We should now have all the examples, as well as libopencm3 itself in a subdirectory, so let’s go try to build one and load it to our dev board.

cd examples/stm32/f4/stm32f4-discovery/miniblink/
make

Everything went alright? Great! OK actually I lied, when we ran make before that actually built all the examples as well. Anyway, it was required to compile the library componets before making the examples, so now if you modify miniblink.c you can easily remake it. Anyway, we’ve now got a .elf to load. You should plug in your dev board now. In a new terminal, start stlink:

cd ~/Development/embedded/tools/stlink/
./st-util

It ought to connect to the on-board ST-LinkV2, listening for a debug connection on local port 4242. In the previous terminal where you made the miniblink example:

arm-none-eabi-gdb

from the (gdb) prompt:

(gdb) target extended-remote :4242
(gdb) load miniblink.elf
(gdb) continue

This should start blinking the green LED on the dev board. Now, edit miniblink.c, remake, and get going on more fun stuff! (HINT: The green LED corresponds to GPIO12. The orange, red, and blue LEDs are GPIO13, GPIO14, and GPIO15, respectively. They all happen to be on port GPIOD).

 

13 Comments

  1. Spandex
    September 20, 2013

    Great guide, thanks.

    Using an stm32f1 discovery on 10.8.4, st-util didn’t immediately work. I had to compile and run the USB fix as described here:

    http://cu.rious.org/make/getting-stlink-to-work-on-mac-os-x-with-macports/#comment-330
    (basically following the instructions in the README in the stlinkv1_macosx_driver folder under stlink).
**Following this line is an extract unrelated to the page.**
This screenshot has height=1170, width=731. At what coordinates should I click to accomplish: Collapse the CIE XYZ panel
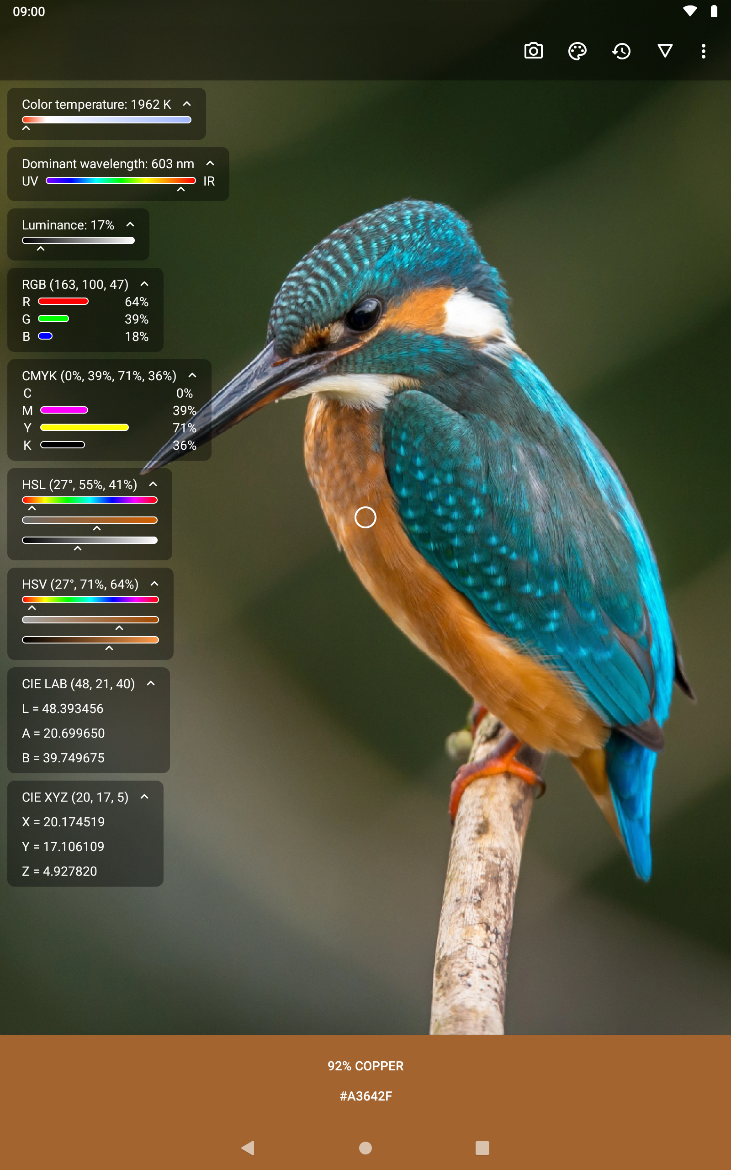pyautogui.click(x=145, y=797)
    Once I did this and then re-connected the board, everything worked fine.

  2. […] and st-link, and how to integrate it with eclipse. Setting up the compiler was found on another blog. This tutorial is for the first part pretty much the same as his, later I will show you how to […]

  3. Clif
    December 27, 2013

    Bro, this is awesome! Got my board up and running in no time! Thanks again! Look forward to new updates/articles 😀 Keep up the great work!

  4. IndianaJoshnat
    January 20, 2014

    Hi,
    Could you also please post instructions on how to integrate eclipse into the environment? An IDE is more user friendly for those of us who can’t deal with command lines

  5. Graeme
    February 10, 2014

    Thanks for posting this! I just followed the steps and everything worked perfectly except for two little changes I had to make:
    – Trying to install homebrew was giving me a 404 error. This worked though:
    ruby -e “$(curl -fsSL https://raw.github.com/Homebrew/homebrew/go/install)”
    – Also got a 404 error installing the toolchain because they’ve since updated it. Had to use:
    brew install https://raw.github.com/PX4/homebrew-px4/master/gcc-arm-none-eabi-48.rb

    Thanks again!

  6. February 11, 2014

    Thanks for the updates! I just changed those in the post.

  7. Michal Schulz
    April 8, 2014

    Very nice tutorial. However, for me the st-link failed to build due to missing pkg-config tool. So, I would suggest extending the list of installed packages from

    brew install automake autoconf libusb libusb-compat

    to

    brew install automake autoconf libusb libusb-compat pkg-config

  8. April 10, 2014

    Hmm, I wonder if pkg-config used to come with Xcode but doesn’t anymore or something. Anyway, thanks for the tip! Updated.

  9. Jimmy Devarie
    June 13, 2014

    Thanks for the instructions. Mine worked at first try without any issues.

  10. Louis
    October 27, 2017

    hey thank you very much for this tutorial. But I am not able to run ./autogen.sh
    ./configure
    because I can’t find them in the folder. Do you have an idea what the problem is. Everything else worked fine. Sorry for my English. I am not a native speaker.